Under normal conditions, the Enabled protein links to receptors near the cell membrane when it receives an external signal to move. Then the organizing protein recruits and mobilizes the cell's motility protein, actin. The cell will then move in the direction that corresponds to the buildup of actin.

The researchers found that in addition to its chemical and structural attraction to the receptor, Enabled also appears to be simultaneously attracted to cell membrane molecules known as phospholipids. They found that a positively charged region of the Enabled protein is drawn to the negative charge of the phospholipids. This dual control - through Enabled's attraction to both the receptor protein and the membrane phospholipids -- could greatly increase the reliability of the marching orders, the researchers suggest, just as if a command to attack had to be confirmed by two different officers in the field before soldiers were committed to advance.

"Our examination of the structure of Enabled shows that this organizing protein is built to interact with multiple partners," said Wendell Lim, Ph.D., assistant professor of molecular and cellular pharmacology at UCSF and senior author on the paper in Cell. "Requiring dual inputs for activation allows more controlled and precise cellular movements," an evolutionary advantage over a more error-prone one-signal system.

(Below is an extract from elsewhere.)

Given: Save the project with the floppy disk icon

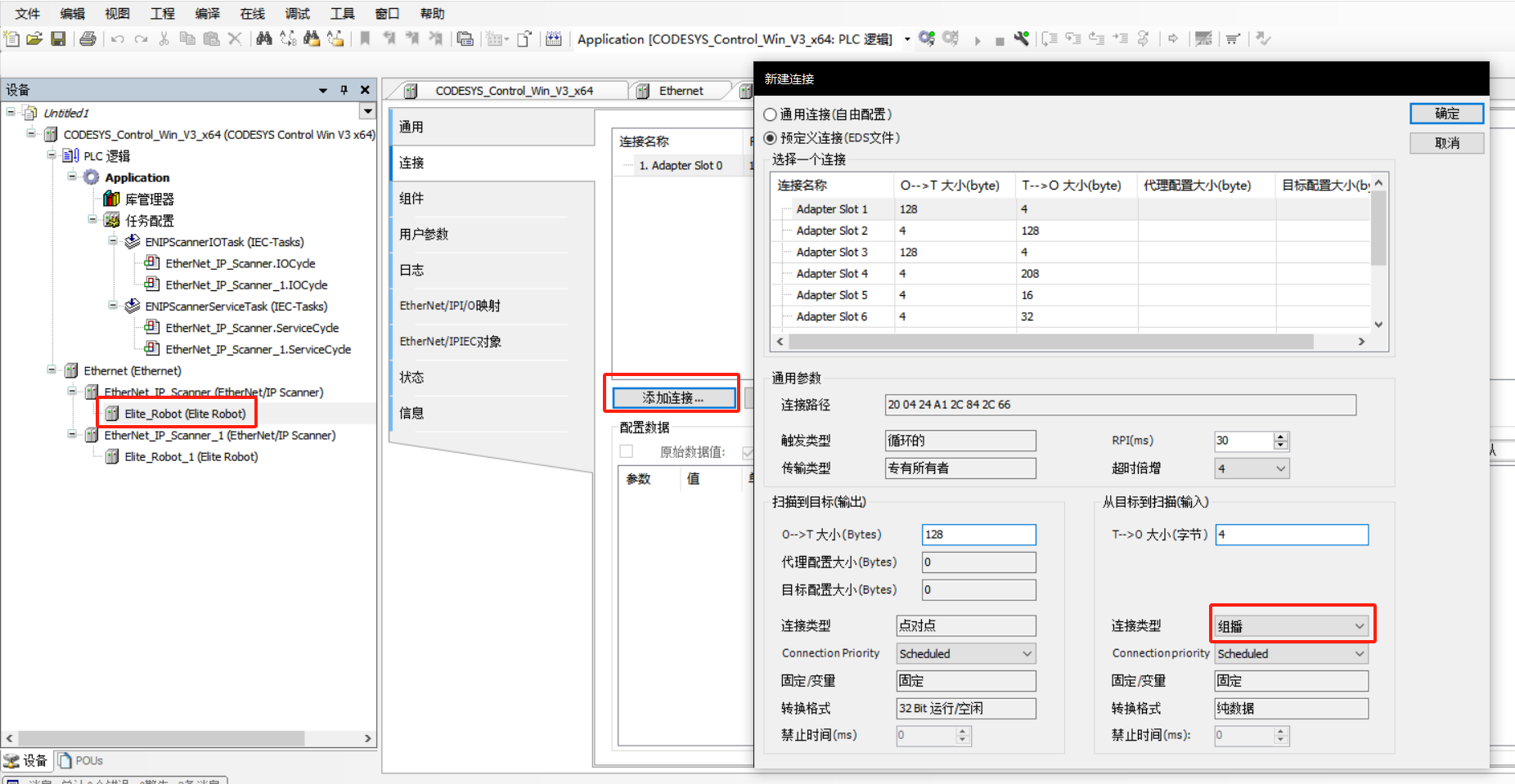Looking at the screenshot, I should click(x=58, y=38).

The researchers also discovered that Listeria is able to mimic both cellular aspects that attract Enabled. The microbe presents multiple copies of a protein very similar to the normal cellular receptors that binds Enabled, making itself even more attractive to Enabled than the cell's normal receptors are. In addition, the microbe posseses a "negatively charged tail," which attracts the positive charged region of EVH1 more strongly than do the membrane phospholipids.

Taken together, these Listeria biochemical traits so successfully mimic the cell's normal strategy to bind EVH1, that the molecule has 100 times greater affinity to the bacterium than it does to its own evolved binding partners.

With this enhanced ability to recruit the organizing protein, Listeria can efficiently hijack the human cell's own motility protein, actin. Powered by actin, Listeria microbes blast through their host cells like erratic torpedoes, leaving infection in their wake.

"Listeria appears to emulate the multiple signals that are normally used in mammalian cells to activate Enabled, but does so with a single, tighter binding molecule," said Kenneth E. Prehoda, Ph.D., postdoctoral fellow in Lim's laboratory and lead author on the study. "So, while normal cell movements are delicate and highly regulated, Listeria harnesses the cell's engine at full-throttle."

Understanding how proteins like Enabled are activated, both in normal cells and by pathogens like Listeria may aid in the development of treatments for infections, metastatic cancer, inflammation, and developmental diseases, Lim and Prehoda say.

Do J. Lee, staff research associate in the UCSF laboratory, also participated in the research and co-authored the Cell paper.

The research is funded by the National Institutes of Health, the Howard Hughes Medical Institute Research Resources Program, The Burroughs Welcome Young Investigator Program, the Searle Scholars Program, and the Packard Foundation.